Le récit commence en janvier 1980. Les premiers mots sont : « Ma mère devient folle. » On est immédiatement plongé dans un naufrage moral. Personne ne comprend cette grave névrose, ni le père ni le fils.
Le livre de Jean-Baptiste Naudet est puissant, intense. Une lecture qui prend à la gorge, aux tripes, au coeur.

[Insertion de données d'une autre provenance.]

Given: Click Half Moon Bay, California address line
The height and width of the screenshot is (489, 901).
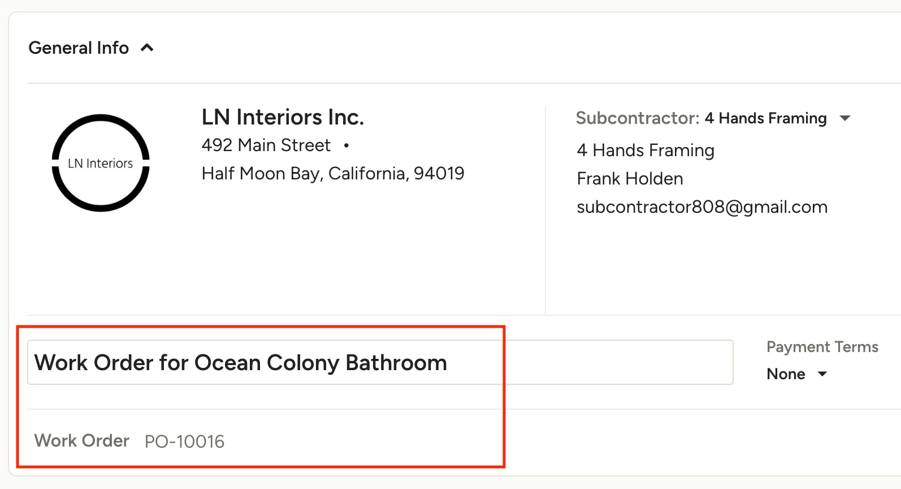Looking at the screenshot, I should pos(332,173).
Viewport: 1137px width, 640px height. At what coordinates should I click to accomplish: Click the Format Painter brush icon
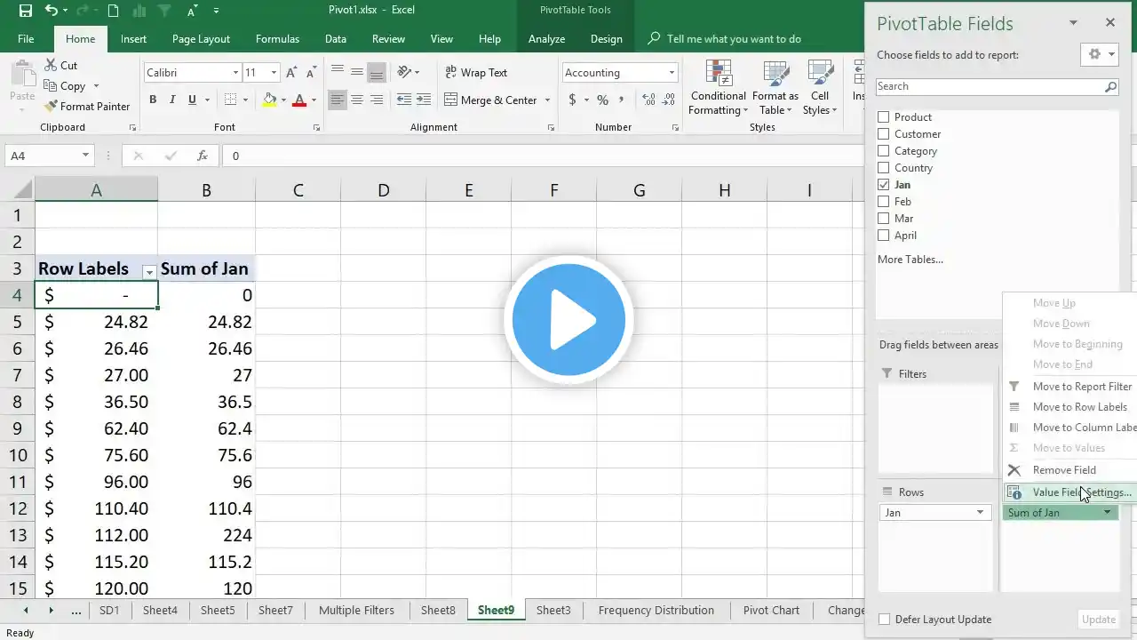(x=51, y=107)
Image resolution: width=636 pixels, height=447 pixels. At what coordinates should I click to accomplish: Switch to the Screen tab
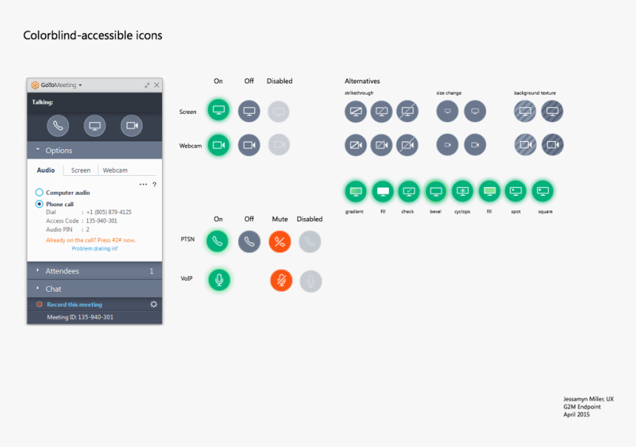(x=81, y=171)
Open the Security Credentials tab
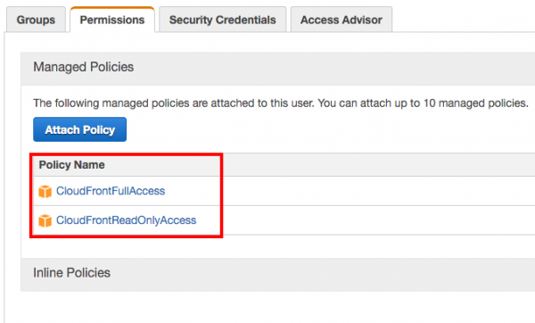Viewport: 535px width, 323px height. (x=222, y=20)
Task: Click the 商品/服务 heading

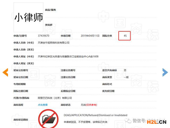Action: (x=50, y=10)
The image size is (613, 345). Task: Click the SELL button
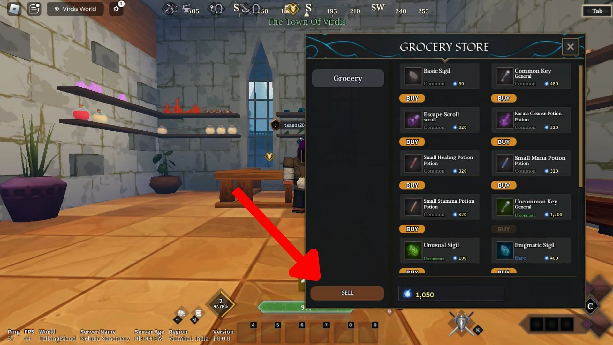pos(347,292)
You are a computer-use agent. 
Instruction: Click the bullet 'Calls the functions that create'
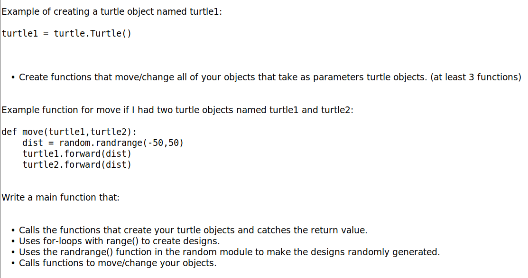193,230
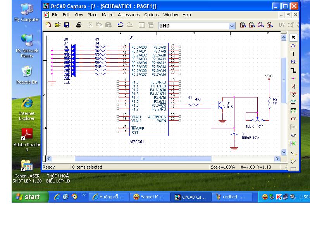This screenshot has width=310, height=232.
Task: Click the horizontal scrollbar thumb
Action: [143, 159]
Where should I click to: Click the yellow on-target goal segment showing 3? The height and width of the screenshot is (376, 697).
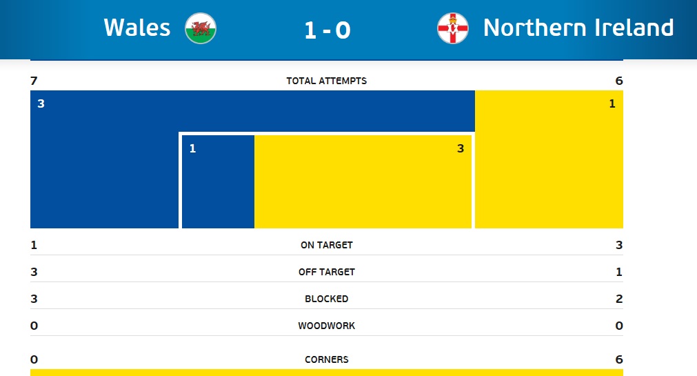coord(363,181)
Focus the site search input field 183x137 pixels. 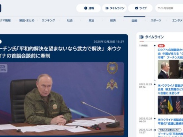pyautogui.click(x=169, y=8)
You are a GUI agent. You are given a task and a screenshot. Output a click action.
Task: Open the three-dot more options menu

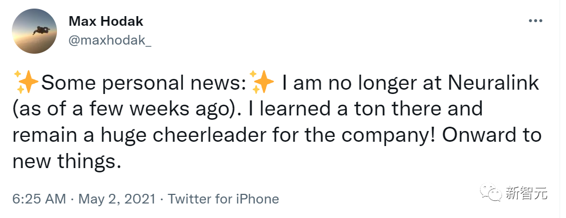tap(536, 21)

Il nous révèle rapidement le secret familial. « Ce jour-là, ma mère me raconte une étrange histoire. Avant de se marier avec mon père, elle avait été fiancée à un de ses amis. Il a été tué au combat pendant la guerre d'Algérie...Je n'ai pas compris non plus pourquoi on m'avait caché cette histoire pendant des années. » (p.27) Danielle, sa mère, n'a jamais fait son deuil, malgré son mariage avec Gilles, le meilleur ami de son fiancé.

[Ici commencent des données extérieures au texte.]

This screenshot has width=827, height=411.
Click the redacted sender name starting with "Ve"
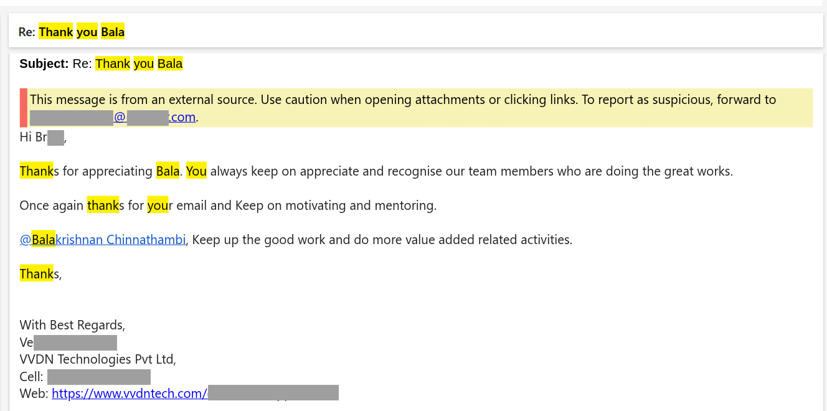click(x=75, y=343)
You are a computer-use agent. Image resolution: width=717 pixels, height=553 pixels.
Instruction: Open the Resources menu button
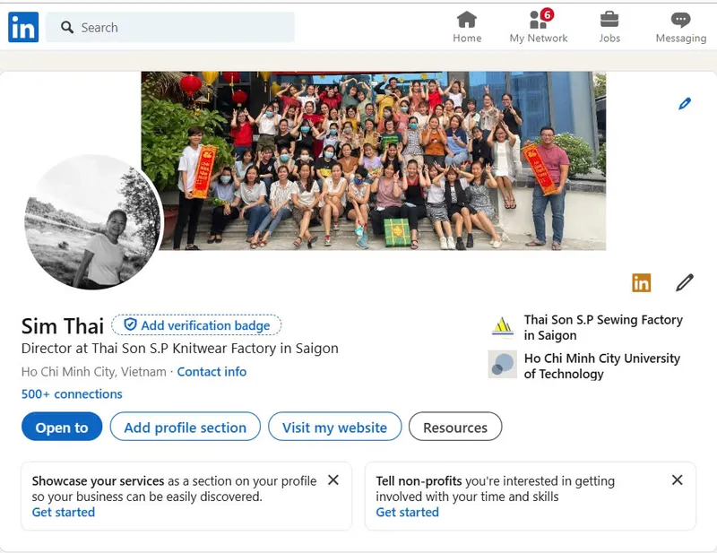455,427
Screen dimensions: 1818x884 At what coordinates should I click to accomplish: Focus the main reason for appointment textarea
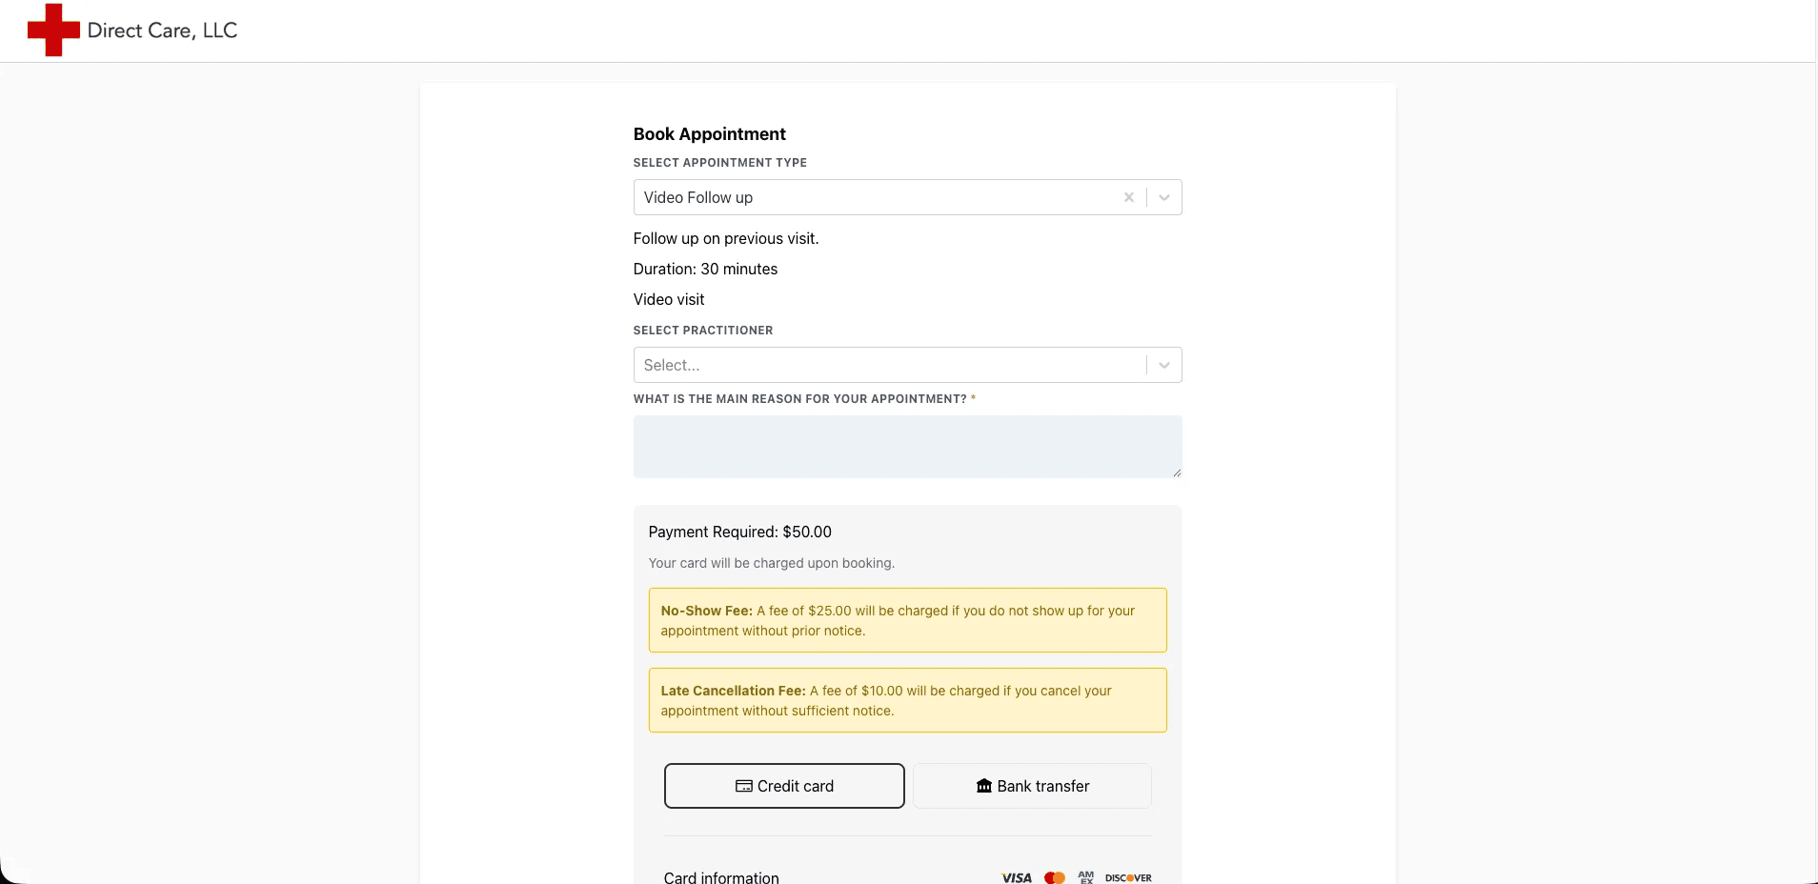pyautogui.click(x=907, y=447)
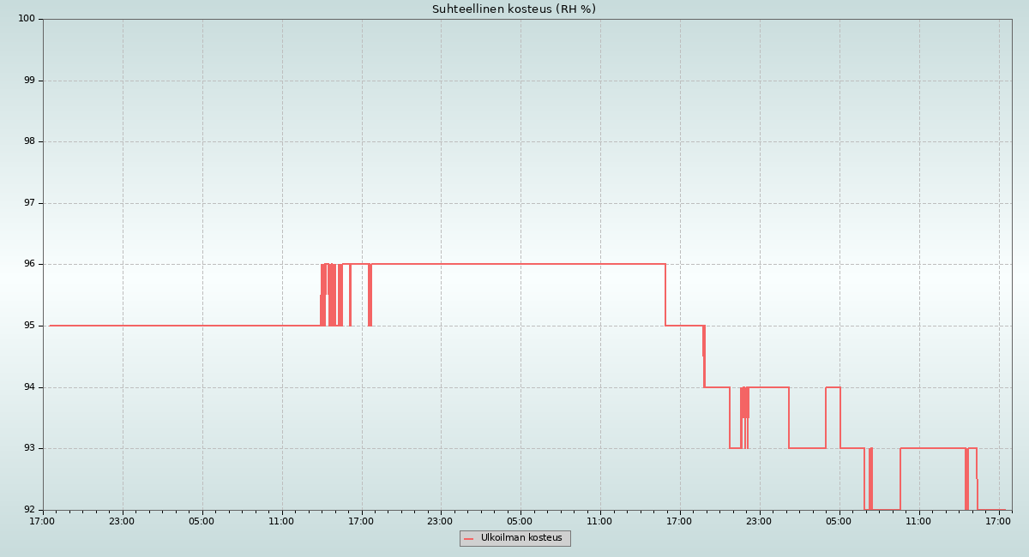Screen dimensions: 1029x557
Task: Select the 100 label on y-axis
Action: (x=27, y=19)
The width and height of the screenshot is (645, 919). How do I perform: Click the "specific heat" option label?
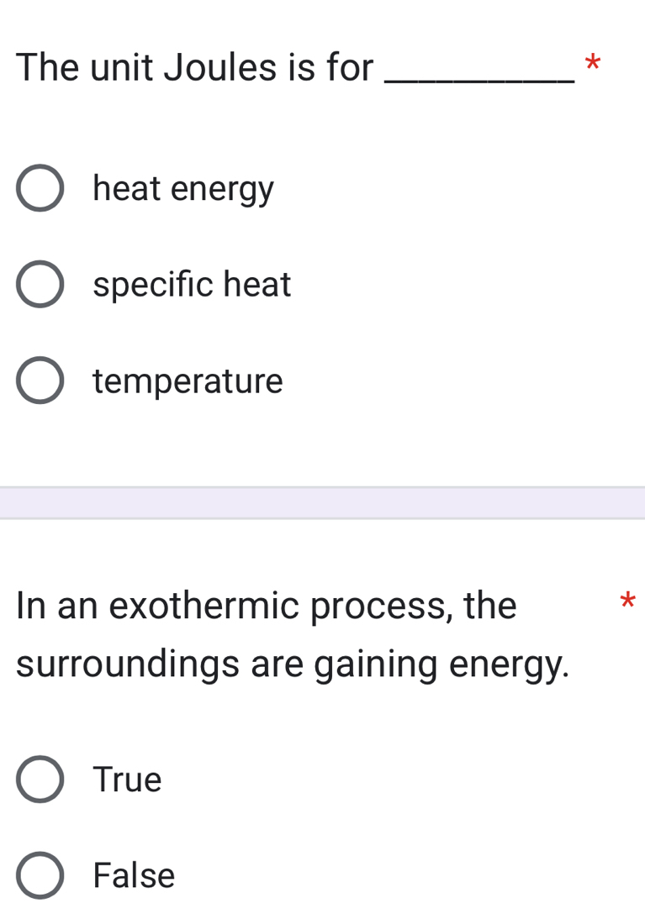[192, 284]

Longtemps, Jean-Baptiste s'est identifié, inconsciemment, au fiancé de sa mère. Il doit aller à la guerre et y mourir. Ce n'est qu'après trente ans qu'il comprend que son histoire et celle de sa mère sont étroitement liées. Dans son enquête, il découvre les lettres que s'écrivaient sa mère et le sergent Robert Sipière. On y lit un amour bouleversant, poétique, et on voit aussi la lente métamorphose De Robert, non-violent, humaniste et généreux, qui se dénature peu à peu face aux atrocités de la guerre. Il sait qu'il ne pourra pas s'échapper.
Un livre en clair-obscur, tanguant entre tendresse et violence, entre amour et brutalité, entre l'Algérie au printemps 1960 et les conflits récents vécus par l'auteur. Et toujours la mort aux trousses.
Magnifique, sans concession, plein d'humanité et de respect, « La blessure » est un roman à découvrir !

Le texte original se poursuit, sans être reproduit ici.